Em entrevista, Claudio Loureiro, Country Manager da GCL no Brasil, detalha a atuação da companhia na região, analisa o cenário atual do mercado e aponta caminhos para o desenvolvimento sustentável da indústria fotovoltaica nos próximos anos.
Como a GCL avalia sua participação atual no mercado solar na América Latina?
A GCL Systems Integration atua no mercado latino-americano há quase 10 anos e já acumula mais de 1 GWp instalado desde 2017, com forte presença no Brasil, tanto em geração distribuída quanto em geração centralizada. Nossos módulos estão presentes em projetos de grande porte com desempenho consistente, frequentemente reconhecidos em rankings do setor e negociados entre grandes players do mercado.
É importante destacar que fazemos parte de um grupo que também atua na produção de silício grau solar, sendo o segundo maior fabricante global. Utilizamos a tecnologia proprietária FBR, que consome cerca de 75% menos energia em comparação ao processo tradicional Siemens, o que resulta em uma pegada de carbono significativamente menor.
Além do Brasil, temos atuação relevante em países como Colômbia e México, além de presença em mercados como Argentina, Chile, Peru e Caribe. Como fabricante registrado entre os dez maiores do mundo em 2025, nosso foco está na sustentabilidade do negócio nos pilares financeiro, ambiental e social.
E no restante da América Latina, quais são os destaques?
Observamos movimentos importantes em diferentes regiões. No Cone Sul, a Argentina surge como potencial mercado após extinção de subsídios, enquanto o Chile pode iniciar um novo ciclo de expansão das intermitentes com a adoção de sistemas de armazenamento.
Na região andina, a Colômbia continua relevante, apesar de desafios regulatórios, e países como Peru e Equador apresentam oportunidades, especialmente ligadas à mineração e aos altos custos de energia.
Já na América Central e Caribe, há expectativa de crescimento, com o México podendo avançar de forma mais consistente e outros mercados começando a adotar a energia solar de maneira mais estruturada.
Quais são os principais riscos e oportunidades para o setor atualmente?
Entre os riscos, destaca-se a tendência de curto prazo de maior uso de fontes fósseis, o que aumenta a dependência de commodities importadas e sua volatilidade. Além disso, os sistemas elétricos ainda não estão preparados para lidar com a intermitência das fontes renováveis, o que se reflete em desperdício significativo de energia e aumento de custos.
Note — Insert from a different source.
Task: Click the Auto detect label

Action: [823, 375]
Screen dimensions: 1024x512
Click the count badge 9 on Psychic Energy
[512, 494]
Por outro lado, a principal oportunidade está na regulamentação de novas tecnologias, especialmente sistemas de armazenamento. Há também uma tendência global de aumento do consumo de energia, impulsionado por fatores como eletrificação da mobilidade, inteligência artificial e expansão de data centers.
Como a GCL avalia o futuro da indústria solar diante desse cenário?
A indústria enfrenta desafios importantes relacionados ao excesso de capacidade produtiva. Hoje, há uma diferença significativa entre a capacidade instalada global de fabricação de módulos e a demanda real, o que pressiona preços e margens.
Esse cenário deve levar à consolidação do setor, com a saída de fabricantes que não investem em pesquisa e desenvolvimento. Ao mesmo tempo, novas tecnologias devem impulsionar a próxima fase de crescimento.
Entre elas, destacam-se a evolução das células TopCon, o avanço de soluções Back Contact e o desenvolvimento de tecnologias como Perovskita Tandem, que prometem ultrapassar os limites atuais de eficiência das células de silício.
Para encerrar: qual tendência ainda está sendo subestimada pelo mercado?
O setor ainda subestima a velocidade com que a demanda por energia vai crescer, especialmente com o avanço da inteligência artificial e dos data centers. Esse aumento exigirá planejamento energético mais robusto e maior integração de tecnologias como armazenamento.
Isso já foi vivenciado no passado com projeções conservadoras da fonte solar quando efetivamente dobrava-se a capacidade ano a ano. Infelizmente, sem planejamento realista, continuaremos enfrentando situações em que energia limpa é desperdiçada enquanto o custo para o consumidor final aumenta, um cenário que pode e deve ser evitado com políticas e decisões mais ágeis.